Abstract

The authors used the high-resolution prototype PET camera developed at MD Anderson Cancer Center (MDAPET) to scan a cylindrical uniform phantom, a cylindrical phantom with four hot small lesions in a warm background, and the Hoffman brain phantom. The MDAPET camera is a multiring scanner having no septa that allows for three-dimensional (3D) data acquisition. The acquired data were used to test several methods of rebinning 3D-projection data into two-dimensional (2D) sinograms. For this study, first, the 3D data were reconstructed using the 3D-reprojection (3DRP) algorithm; then images were used as a reference for testing the rebinning methods. The methods the authors tested were single-slice rebinning (SSRB), multi-slice rebinning (MSRB), and Fourier rebinning (FORE). After the data were rebinned, the 2D filtered-backprojection (2DFB) or 2D ordered-subsets expectation-maximization (OSEM) algorithm was used for image reconstruction.

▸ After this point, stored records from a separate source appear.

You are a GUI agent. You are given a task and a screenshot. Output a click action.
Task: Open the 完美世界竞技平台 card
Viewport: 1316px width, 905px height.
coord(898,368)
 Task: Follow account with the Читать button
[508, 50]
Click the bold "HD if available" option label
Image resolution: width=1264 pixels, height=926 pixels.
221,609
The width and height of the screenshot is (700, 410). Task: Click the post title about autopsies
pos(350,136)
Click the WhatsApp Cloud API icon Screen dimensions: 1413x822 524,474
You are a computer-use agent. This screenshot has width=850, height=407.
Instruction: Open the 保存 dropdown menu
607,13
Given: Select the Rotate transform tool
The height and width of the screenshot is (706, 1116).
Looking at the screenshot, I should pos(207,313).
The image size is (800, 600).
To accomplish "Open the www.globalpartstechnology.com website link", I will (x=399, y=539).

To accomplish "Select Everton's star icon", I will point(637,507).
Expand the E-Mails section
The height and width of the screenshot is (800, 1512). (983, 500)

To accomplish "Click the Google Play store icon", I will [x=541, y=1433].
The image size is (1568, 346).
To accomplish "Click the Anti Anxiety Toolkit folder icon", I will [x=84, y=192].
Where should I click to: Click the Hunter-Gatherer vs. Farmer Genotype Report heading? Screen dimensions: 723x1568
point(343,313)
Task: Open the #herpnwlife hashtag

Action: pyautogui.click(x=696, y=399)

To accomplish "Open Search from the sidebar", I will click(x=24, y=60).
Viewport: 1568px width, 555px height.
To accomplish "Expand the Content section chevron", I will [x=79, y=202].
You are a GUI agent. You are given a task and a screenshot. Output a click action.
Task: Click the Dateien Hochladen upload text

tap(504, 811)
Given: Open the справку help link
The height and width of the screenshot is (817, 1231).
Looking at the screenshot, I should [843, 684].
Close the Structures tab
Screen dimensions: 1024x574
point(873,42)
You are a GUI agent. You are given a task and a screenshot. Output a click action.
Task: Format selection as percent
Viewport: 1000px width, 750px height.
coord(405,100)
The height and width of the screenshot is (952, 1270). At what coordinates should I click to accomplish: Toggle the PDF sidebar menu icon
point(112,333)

Rebinning the 3D data and using a 2D reconstruction technique resulted in noise reduction when compared with 3DRP; however, it reduced the contrast recovery and also showed some degradation in spatial resolution. The results also indicated that for the authors' prototype camera, the SSRB followed by 2DFB, which significantly reduces reconstruction time, provides a reasonable alternative to 3DRP.